New Delhi, May 15 (IANS) With the clock ticking away for the UPA-Left meeting May 28, Communist Party of India-Marxist (CPI-M) general secretary Prakash Karat has said that his party has “nothing new to say” and doesn’t want the government to go ahead with the India-US civil nuclear deal. “Our stand is very clear. There is nothing new to say,” Karat told IANS when asked if there is any hope of a breakthrough at the next meeting over the nuclear deal between leaders of the ruling United Progressive Alliance (UPA) and its Communist allies.

“We have asked the government not to proceed with the deal. That’s our stand and it will not change,” Karat said, when asked if the Left would do a rethink in the light of China’s reported nuclear deal with Pakistan and a nuclear deal between the US and Russia.

Karat’s views reflect the determination of the Left parties backing the government of Prime Minister Manmohan Singh to torpedo the nuclear deal, which they suspect will rob India of strategic autonomy and reduce it to a junior partner of the US.

Reinforcing the Left’s hostility to the deal, Communist Party of India (CPI) leader A.B. Bardhan said recently that the CPI would withdraw support to the UPA coalition if it went ahead with the deal.

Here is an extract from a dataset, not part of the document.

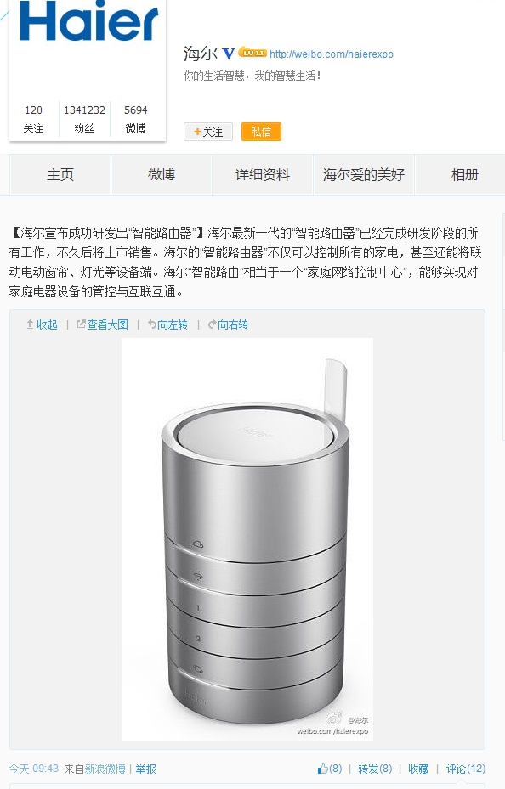Screen dimensions: 505x789
Task: Open the 相册 album tab
Action: coord(464,175)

Bardhan, however, qualified this by saying that the Left parties won’t topple the government and allow it to continue as a minority government.

The government appears resigned to the Left’s opposition to the deal but it has not given up its efforts to forge a political consensus. It is still reaching out to parties such as the Samajwadi Party.

Samajwadi Party leader Amar Singh said last week that his party was ready to discuss the nuclear deal if the government was willing to place new facts before the party - a statement that was seen as an expression of its souring relations with the Left on women’s reservation bill.

The UPA is not keen to sign the deal as a minority government in the event the Left withdraw its legislative support.

“For the IAEA or US, it would be difficult to have such an agreement with a government that has lost majority. So we have to carry our partners along,” Mukherjee had said in January.

In its renewed bid to win over critics, the government has seized upon the endorsement of the nuclear deal by former president A.P.J. Abdul Kalam.

Speaking to IANS, Kalam, the architect of India’s missile programme and one of the key players in Pokhran-II nuclear tests in 1998, said the deal would not compromise the country’s sovereignty.

In a telephonic conversation with US Secretary of State Condoleezza Rice, Mukherjee is understood to have conveyed to her India’s difficulties in operationalsing the deal, but added that the government was still trying to forge a consensus.

The last meeting between the UPA and the Left parties May 6 ended without any change in the position of the Communist parties. The next UPA-Left meeting May 28 is expected to be a make or break affair.

If, by then, the Left does not approve of the government’s safeguards pact with the International Atomic Energy Agency (IAEA) - necessary before the Nuclear Suppliers Group (NSG) decides to change its guidelines in favour of nuclear trade with India, there is little possibility of the deal going forward this year.